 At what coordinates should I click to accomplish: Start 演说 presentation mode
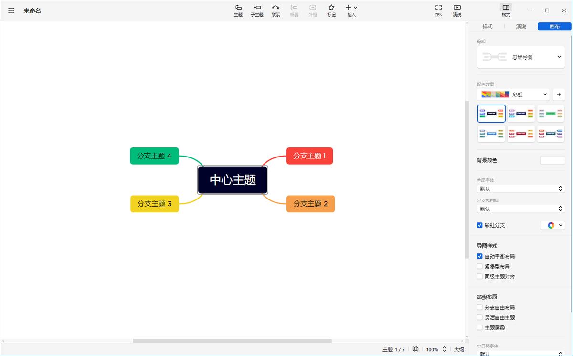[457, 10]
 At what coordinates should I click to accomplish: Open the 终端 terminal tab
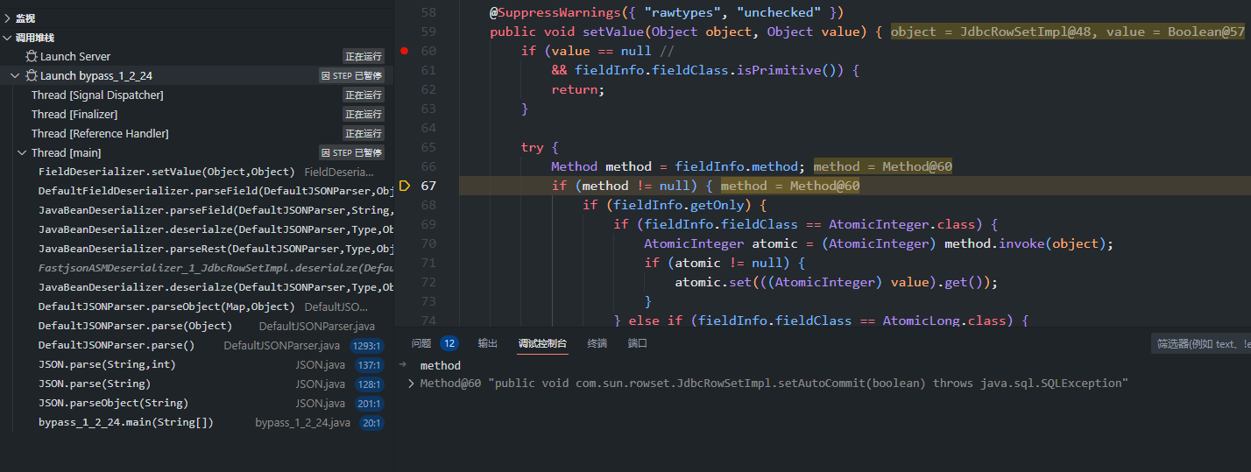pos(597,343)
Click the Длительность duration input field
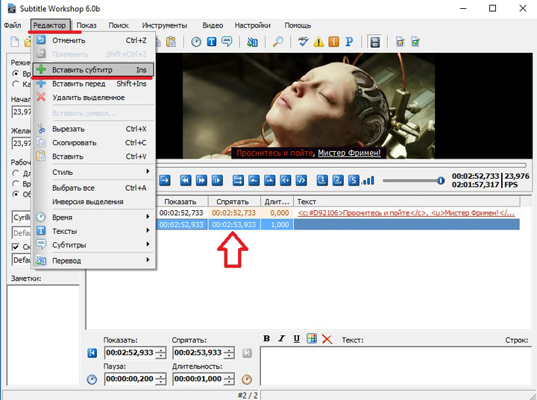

* * *

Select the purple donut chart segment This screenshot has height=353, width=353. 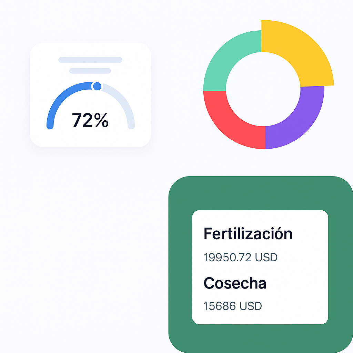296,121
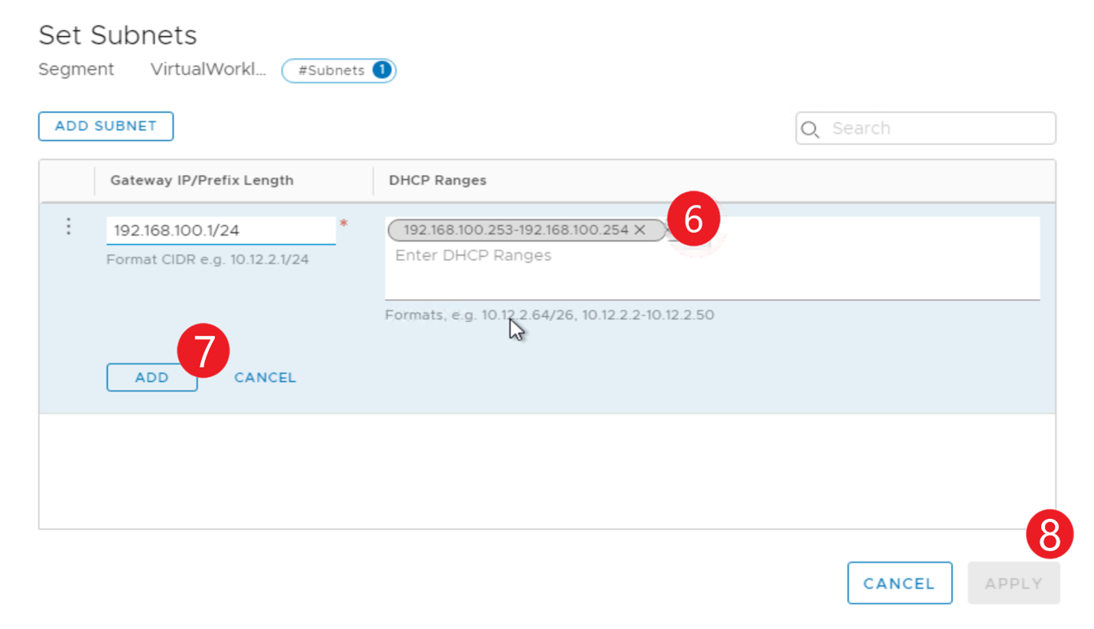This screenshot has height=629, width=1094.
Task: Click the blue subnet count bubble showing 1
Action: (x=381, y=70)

= TASK OBJECTIVE =
In the records above, find the line with "At what coordinates should I click to accomplish: Start" and the line with "Click the Длительность duration input field"; please transcribe exactly those two lines and all lines between them, omitting any picture.

= OUTPUT OF THE EXERCISE =
 At what coordinates should I click to accomplish: Start 演说 presentation mode
[457, 10]
 At what coordinates should I click to accomplish: Open the 终端 terminal tab
pos(597,343)
Click the Длительность duration input field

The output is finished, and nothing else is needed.